Exercise description ▸ Nothing but the pictures should be left out when the entries below are duplicated.

[Items listed in a dataset]

++++

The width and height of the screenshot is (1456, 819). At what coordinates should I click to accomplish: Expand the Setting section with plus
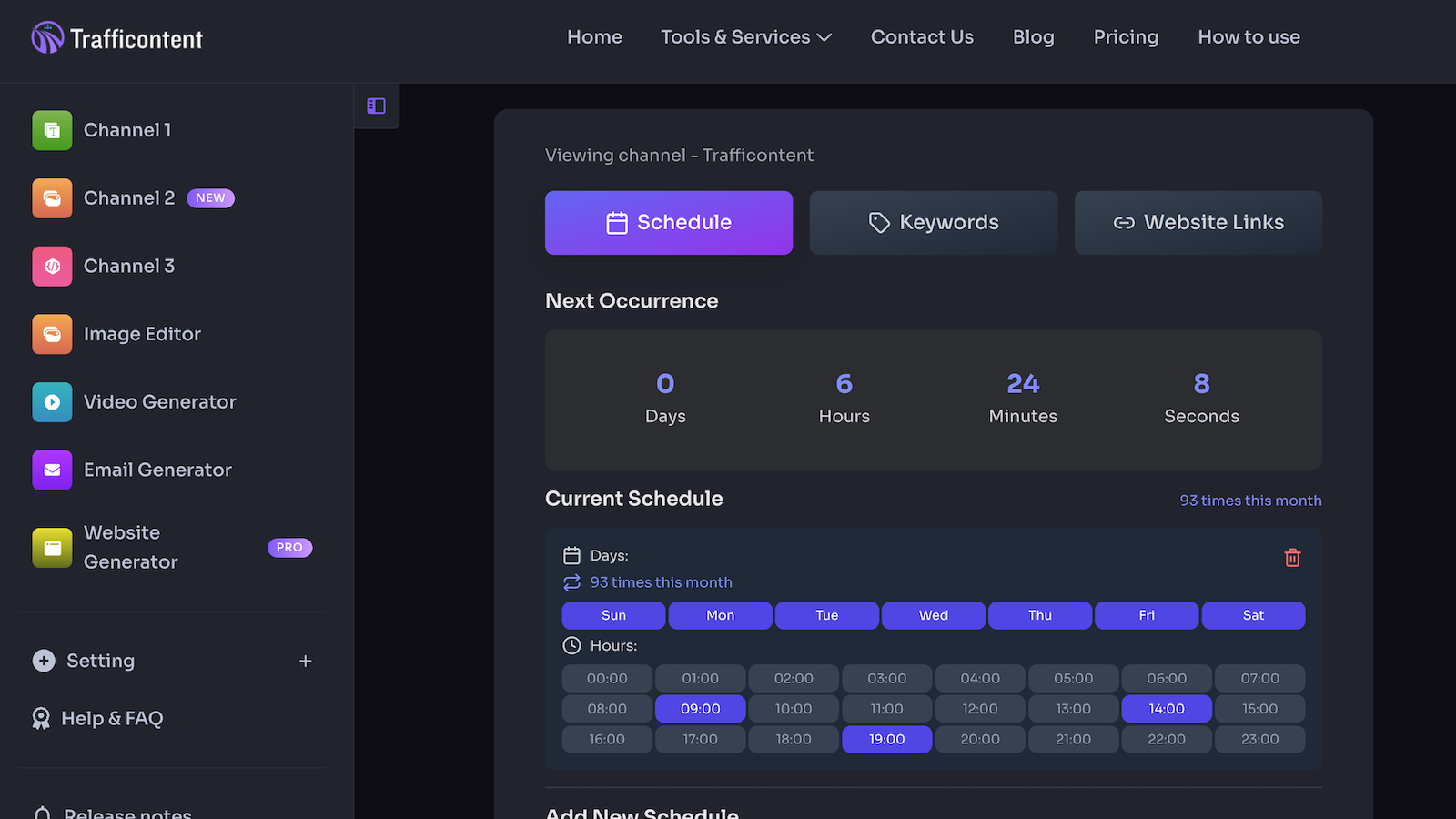tap(306, 661)
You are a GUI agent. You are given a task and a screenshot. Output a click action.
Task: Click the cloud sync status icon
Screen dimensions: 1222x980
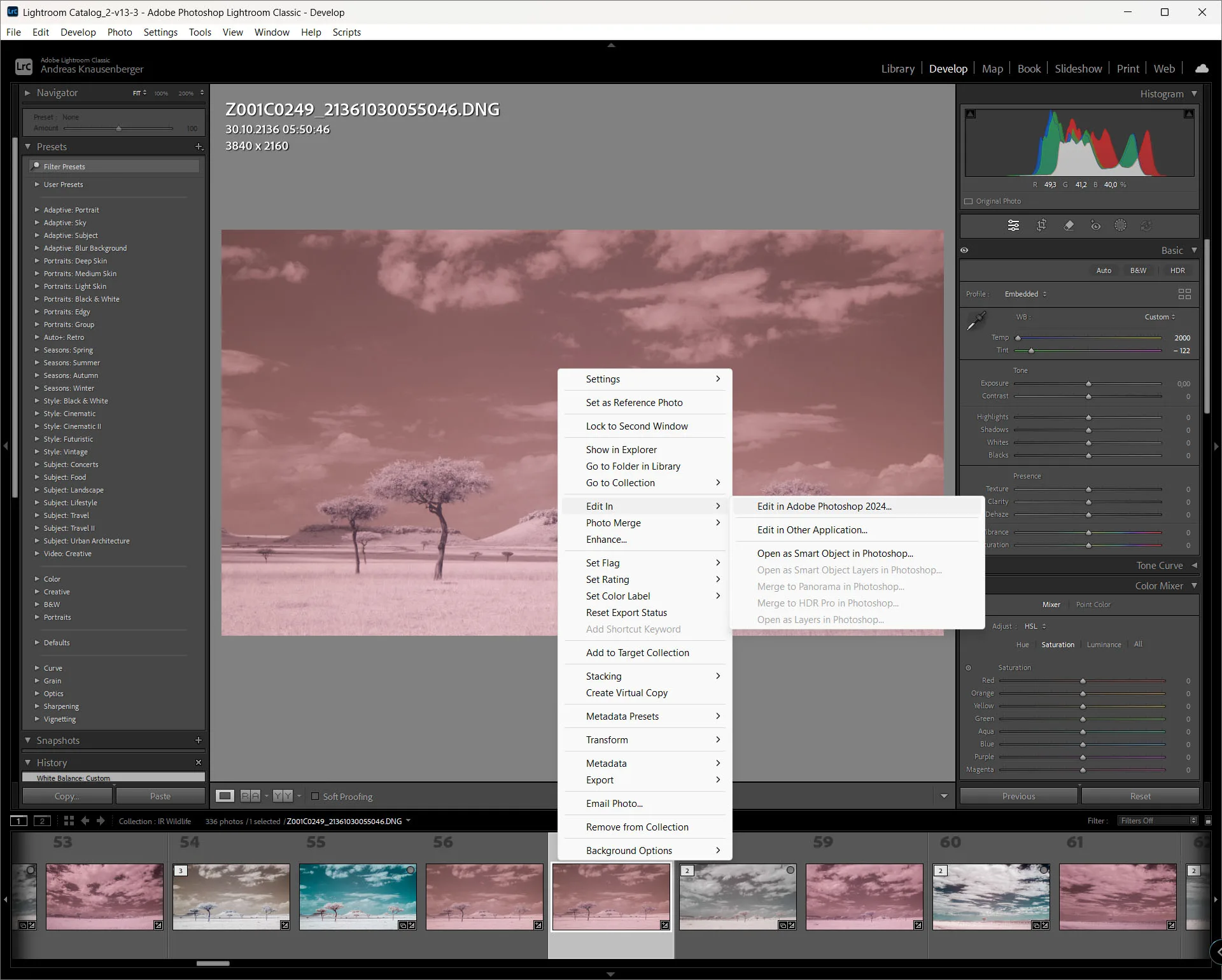coord(1202,68)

++++

Response box ▸
The width and height of the screenshot is (1456, 819). At what coordinates should I click to accomplish: Expand the Setting section with plus
tap(306, 661)
You are a GUI agent. You are given a task and a screenshot. Output a click action.
Task: Click the cloud sync status icon
Screen dimensions: 1222x980
coord(1202,68)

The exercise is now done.